I didn't finish the book... I quit reading at page 209. I was expecting this book to be more of a cautionary tale of how excessive drinking can be damaging to young women. Maybe if I had kept reading, I would have gotten to that part. But the first 200 pages were nothing more than a girl with low self-esteem recounting her drunken escapades. I found it very difficult to like Koren or feel any empathy for her.
An honest, hard look at alcohol abuse. I saw in Koren bits of myself, and many a past friend. Heck, parts of it even made me miss getting drunk, but mostly it makes me realize how easy it is and how acceptable society makes it for anyone to abuse alcohol. I think it's a great book that everyone should read.
I thought this book was awesome. I read it very quickly and always looked forward to getting time to read it. The author and many of her friends reminded me so much of so many of my peers. All teenagers should read this book!
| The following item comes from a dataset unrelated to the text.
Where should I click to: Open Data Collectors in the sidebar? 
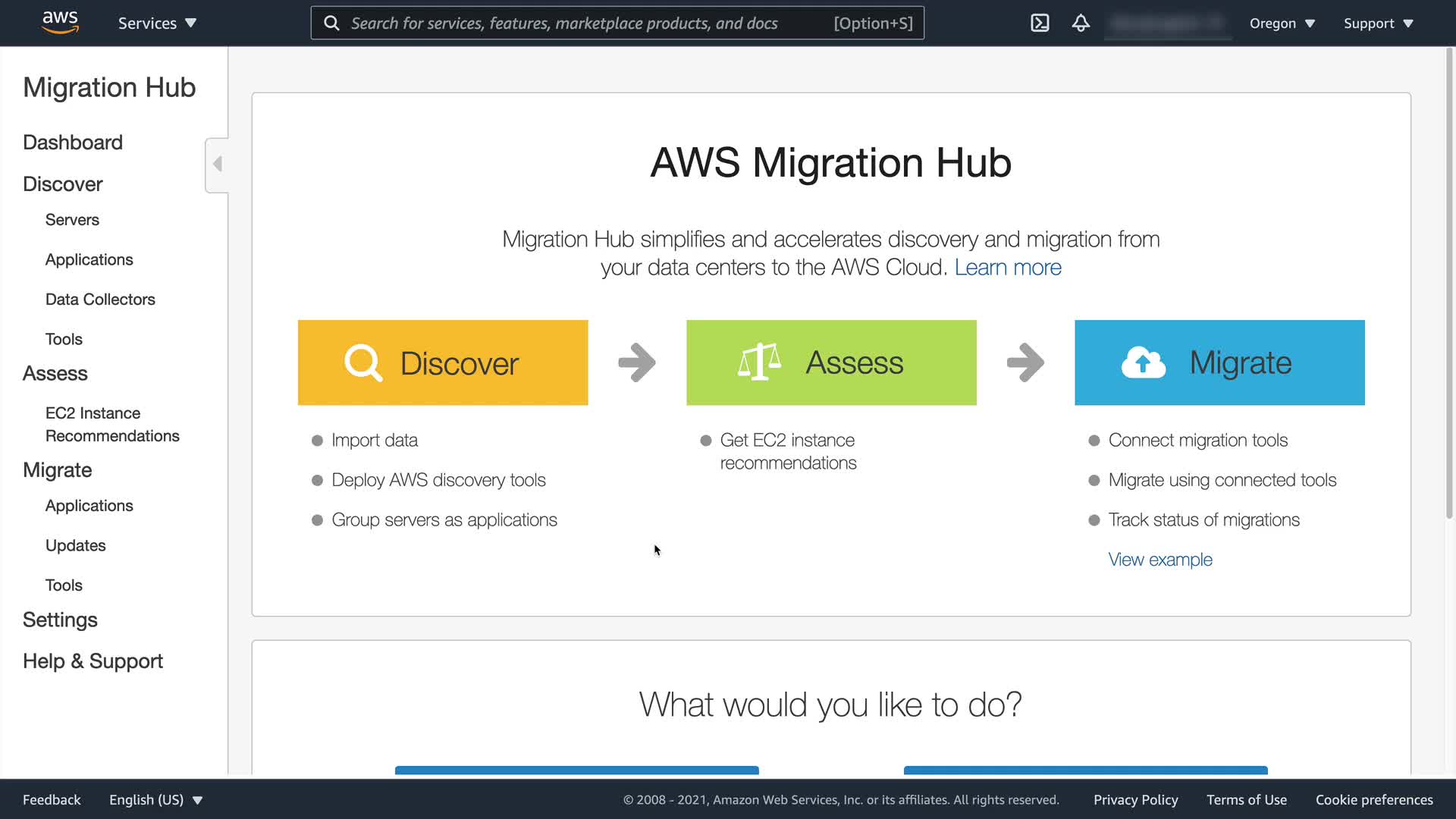pyautogui.click(x=100, y=300)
It is both an entertaining and heartfelt memoir as well as a cautionary tale on the "harmless" binge drinking fad running rampant in so many high schools and colleges in our country.
This isn't just one girl's story of sneaking drinks in junior high, creeping out for night-long keg parties in high school and binge-drinking weeknights and weekends through collegeit's also a valuable cautionary tale. At 24 (her present age), Zailckas gave up drinking after a decade of getting drunk, having blackouts and experiencing brushes with comas, date rape and suicide. She weaves disturbing statistics (from Harvard School of Public Heath studies and elsewhere) into her memoir: most girls will have their first drink by age 12, and will have the experience of being drunk by 14; teenage girls drink as much as their male peers, but their bodies process it badly (they get drunk faster, stay drunk longer and are more likely to die of alcohol poisoning); and date rape and booze go hand-in-hand. Zailckas had alcohol poisoning at 16 after a night of downing shots at a party with friends, but having her stomach pumped in the emergency room and enduring a month of being grounded didn't check her desire to drink. Fraternity keg parties led to drunken sexual encounters not-quite-remembered; drinking began to replace intimacy. Alcohol defined Zailckas's adolescence and college years to such an extent that, as she tells it, she lacks the tools to be an adult: she's unsure how to maintain relationships and unclear about sex without an alcohol buzz. Zailckas is unsparingly insightful and acutely aware of what drinking can and does do to girls. She explains that while kids are taught that drugs are always dangerous, alcohol is perceived as an acceptable rite of passage. Her book is deeply moving, written in poetic, nuanced prose that never obscures the dangerous truths she seeks to reveal.
I'm not sure what to think of this book. In places it made me laugh thinking back on old college days, but mostly I was disgusted. I can't imagine how she made it through college. The book just goes on and on about how much she drank. I think I would have gotten the point in half of the pages.